Sí. Pero más que un antídoto es un síntoma de la madurez
interior. La percepción de la belleza y conmoción emocional o estética, surgen
como una manifestación de que la persona atiende a unas solicitaciones que
traspasan las apetencias exclusivamente corporales. Disfrutar con la
naturaleza, la música, la pintura, la belleza de una película, el apagado
resplandor de una puesta de sol… es señal de que las entretelas de la persona
se activan por el regusto de la belleza, un trascendental del ser.
El humor tiene una
función en la psicología, ¿puede explicar cuándo el humor hace más humana a una
persona?
El humor puede tener múltiples orígenes. Desde lo chabacano
o rudo, hasta representar un chispazo de la exquisitez de la inteligencia
humana. De todos eso posibles orígenes el más humano es el humor que germina en
el amor: cuando una persona utiliza todos sus recursos para aliviar el
sufrimiento de otro, para ayudar a otro sin ser notado. Así, el humor brota
espontáneo, afable y expansivo. Muchos malos momentos de la vida se pueden esconder
en el hueco interior de una sonrisa.
¿La dignidad humana
tiene una gran relación con el saber gobernarse a sí mismo?

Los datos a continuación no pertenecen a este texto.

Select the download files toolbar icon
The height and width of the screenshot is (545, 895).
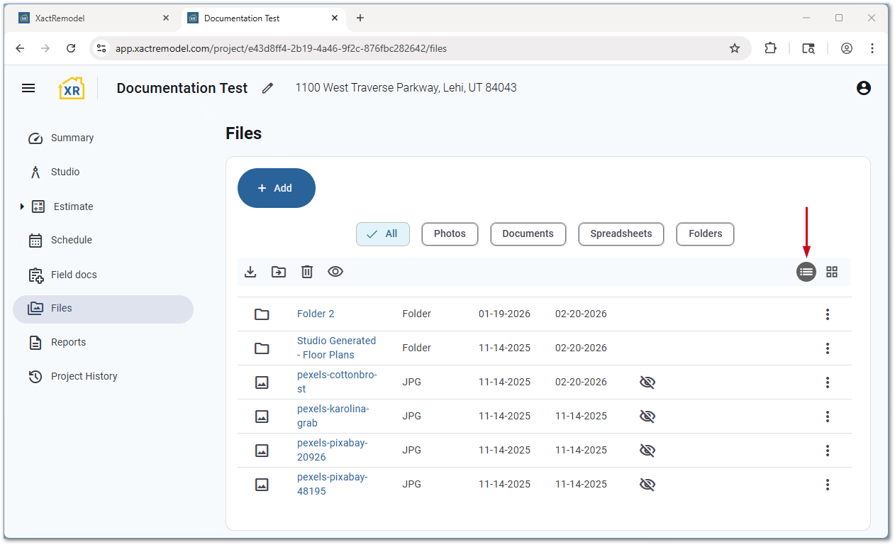[x=250, y=272]
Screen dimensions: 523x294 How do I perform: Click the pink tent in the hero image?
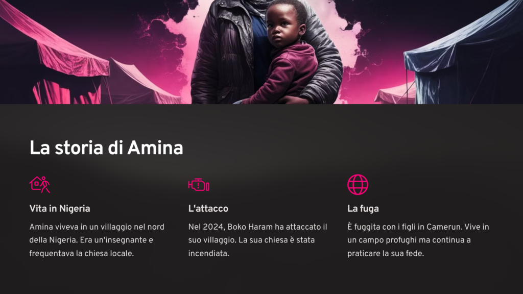click(x=55, y=57)
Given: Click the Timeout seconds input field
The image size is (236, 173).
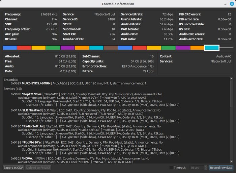Looking at the screenshot, I should 196,168.
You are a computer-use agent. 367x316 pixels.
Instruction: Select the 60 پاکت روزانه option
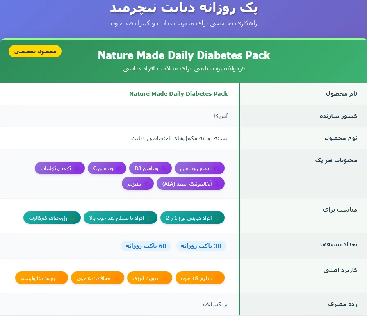point(146,246)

Sí, porque en la intimidad anidan las bridas del
comportamiento. Si una persona actúa siguiendo el dictamen de su coherencia
interior, mantiene una fuerza y constancia más intensa que si actuara en
función de los movedizos y tornadizos intereses de los requerimientos o
instigaciones externos a su dignidad.
¿Qué entiende por
aceptar la limitación de lo real?
Una cosa muy sencilla, que nos suele alejar de la felicidad.
La felicidad absoluta –completa y total- no existe por la limitación inherente
al ser humano. Si anheláramos esa felicidad viviríamos con una sensación de
desencanto habitual. Hay que convencerse que la única felicidad razonable,
real, es la que permite disfrutar de la vida, con sus alegrías y bonanzas, en
el espacio realista de los problemas, enfermedades, fracasos, dificultades,
obstáculos… Todo lo demás pertenece al terreno de la fantasía.
Su última propuesta
en este libro es una invitación a superar el desencanto en la vida de cada uno.

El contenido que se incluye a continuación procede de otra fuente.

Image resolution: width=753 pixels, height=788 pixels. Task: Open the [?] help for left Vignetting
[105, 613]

Entonces, ¿la felicidad se construye día a día?
El desencanto ha de entenderse en el sentido de una pregunta
anterior: situarse en el espacio de la limitación de lo real. La vida puede ser
un experimento fantástico, engatusante y engatusador, siempre que no perdamos
de vista las coordenadas de lo real. Y para disfrutar de la vida hay que
zambullirse de bruces en el único tiempo capaz de sentir la hondura de vivir:
ahora, hoy.
¿A lo largo de la
investigación o de la elaboración del trabajo ha encontrado algo inesperado o
que le sorprendiera especialmente?
Sí, y mucho. La inicialmente impensable cantidad de rosas
frescas (bondad humana) que cuajaron y crecieron en aquel atroz estercolero.